The award-winning London extension
This modern extension has been crowned winner at the 'Don't Move, Improve!' awards 2020
The architects took advantage of the quirks of this London terrace to create a vast, glazed, infill modern extension, which has won the overall prize at the Don’t Move, Improve Awards 2020.
In terraced houses with side returns, it’s more common than not for neighbouring properties to be symmetrical – reflecting the layout of the home to each side of it and sharing a party wall in the existing rear extension.
However, for this project in Lambeth, the architects at Proctor and Shaw were presented with a ‘hit and miss’ pattern of existing rear returns. This meant that the party wall adjunct to the properties side return was both unusually high and windowless, offering an opportunity for an extension that could reach dizzy heights.
The resulting design, referred to as the Soffit House by the London based design studio, has just been awarded the prize of overall winner at the Don’t Move, Improve Awards for 2020.

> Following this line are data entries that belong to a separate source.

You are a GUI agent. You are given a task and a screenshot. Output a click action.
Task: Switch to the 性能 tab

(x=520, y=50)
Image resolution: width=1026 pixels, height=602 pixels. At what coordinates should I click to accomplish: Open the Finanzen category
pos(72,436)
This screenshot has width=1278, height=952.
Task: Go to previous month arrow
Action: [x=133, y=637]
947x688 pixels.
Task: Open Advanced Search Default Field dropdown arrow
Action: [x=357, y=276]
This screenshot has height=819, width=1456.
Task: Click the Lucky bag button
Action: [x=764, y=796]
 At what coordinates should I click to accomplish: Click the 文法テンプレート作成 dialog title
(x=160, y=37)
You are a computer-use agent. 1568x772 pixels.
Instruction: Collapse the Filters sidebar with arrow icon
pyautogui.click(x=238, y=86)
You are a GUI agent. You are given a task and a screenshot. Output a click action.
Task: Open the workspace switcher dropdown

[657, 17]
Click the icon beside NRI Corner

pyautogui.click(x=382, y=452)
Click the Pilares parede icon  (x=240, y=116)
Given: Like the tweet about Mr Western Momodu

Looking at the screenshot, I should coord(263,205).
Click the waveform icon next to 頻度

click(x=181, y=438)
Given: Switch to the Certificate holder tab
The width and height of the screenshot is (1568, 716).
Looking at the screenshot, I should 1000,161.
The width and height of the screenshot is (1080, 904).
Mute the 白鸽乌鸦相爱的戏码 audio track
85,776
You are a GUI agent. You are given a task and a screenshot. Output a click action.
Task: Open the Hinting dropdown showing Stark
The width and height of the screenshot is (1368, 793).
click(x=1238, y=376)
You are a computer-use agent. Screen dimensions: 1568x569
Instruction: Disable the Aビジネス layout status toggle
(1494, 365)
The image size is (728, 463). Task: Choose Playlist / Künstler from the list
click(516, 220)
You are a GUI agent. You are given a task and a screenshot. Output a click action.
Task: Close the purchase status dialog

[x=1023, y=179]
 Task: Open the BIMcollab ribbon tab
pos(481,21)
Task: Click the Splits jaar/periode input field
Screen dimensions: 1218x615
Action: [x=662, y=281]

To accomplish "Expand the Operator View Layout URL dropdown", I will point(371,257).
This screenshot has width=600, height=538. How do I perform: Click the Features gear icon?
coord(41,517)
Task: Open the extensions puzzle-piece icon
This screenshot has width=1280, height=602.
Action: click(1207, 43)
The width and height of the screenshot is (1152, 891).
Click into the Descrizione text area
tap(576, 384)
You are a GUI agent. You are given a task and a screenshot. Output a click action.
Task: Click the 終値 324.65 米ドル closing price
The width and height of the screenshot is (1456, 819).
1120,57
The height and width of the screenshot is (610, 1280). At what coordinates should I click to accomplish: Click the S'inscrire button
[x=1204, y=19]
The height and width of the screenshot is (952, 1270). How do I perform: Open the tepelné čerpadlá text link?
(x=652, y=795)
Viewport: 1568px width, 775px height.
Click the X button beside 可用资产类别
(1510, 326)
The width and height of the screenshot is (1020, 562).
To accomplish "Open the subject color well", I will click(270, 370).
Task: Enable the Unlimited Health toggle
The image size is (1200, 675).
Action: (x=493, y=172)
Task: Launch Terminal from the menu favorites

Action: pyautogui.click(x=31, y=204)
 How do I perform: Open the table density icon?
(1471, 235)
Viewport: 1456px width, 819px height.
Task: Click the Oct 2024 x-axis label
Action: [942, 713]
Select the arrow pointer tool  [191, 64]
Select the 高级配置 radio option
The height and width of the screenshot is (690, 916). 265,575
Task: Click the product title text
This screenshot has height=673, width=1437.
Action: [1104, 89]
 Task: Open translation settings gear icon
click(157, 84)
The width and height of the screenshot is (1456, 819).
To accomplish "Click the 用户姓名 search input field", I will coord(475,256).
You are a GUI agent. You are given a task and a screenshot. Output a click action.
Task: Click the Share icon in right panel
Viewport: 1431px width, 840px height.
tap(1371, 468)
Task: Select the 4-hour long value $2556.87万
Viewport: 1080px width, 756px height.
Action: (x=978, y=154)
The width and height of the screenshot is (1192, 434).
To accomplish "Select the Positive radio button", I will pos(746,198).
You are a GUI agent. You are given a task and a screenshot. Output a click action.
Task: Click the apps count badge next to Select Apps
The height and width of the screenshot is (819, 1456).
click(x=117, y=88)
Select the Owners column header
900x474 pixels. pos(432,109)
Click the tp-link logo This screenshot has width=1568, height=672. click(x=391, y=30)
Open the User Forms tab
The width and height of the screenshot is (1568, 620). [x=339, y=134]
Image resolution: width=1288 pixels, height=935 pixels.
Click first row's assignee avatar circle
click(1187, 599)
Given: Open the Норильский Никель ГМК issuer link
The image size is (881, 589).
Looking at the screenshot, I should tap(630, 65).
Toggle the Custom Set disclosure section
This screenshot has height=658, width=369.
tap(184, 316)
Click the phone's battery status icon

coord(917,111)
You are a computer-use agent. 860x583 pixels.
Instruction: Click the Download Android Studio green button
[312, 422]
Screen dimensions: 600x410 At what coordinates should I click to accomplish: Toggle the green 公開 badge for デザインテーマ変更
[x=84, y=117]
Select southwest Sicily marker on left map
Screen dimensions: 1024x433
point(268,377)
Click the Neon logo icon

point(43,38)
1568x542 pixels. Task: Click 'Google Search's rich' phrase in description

Adding light with windows and doors
What was once a dank, dark rear extension is now a light-filled space, thanks to large expanses of glazing. The renovation has helped to create a new dining space, as well as a kitchen set back into the extension.
Before, an external staircase lead from the street level storey to the garden, with separate access to the garden from the cramped basement space. The renovation raised the floor level in the extension to create more of a middle ground between the garden and basement, while also ensuring that ceiling height wasn’t compromised.
A large pivot door has been used to access the garden, breaking up the view of the outdoor space as little as possible. Limestone flooring in a traditional parquet provides a classic flooring option that doesn’t battle with the timber cladding used overhead.
The judges of the Don’t Move, Improve Awards were particularly impressed by the attention to detail shown on the underside of the extension. The roof is clad in warm oak battens, while a large skylight, though indiscernible from the rear of the property, fills the extension with extra light. A new study has been created on the mezzanine level, which sits at street level and offers views through the house to the garden.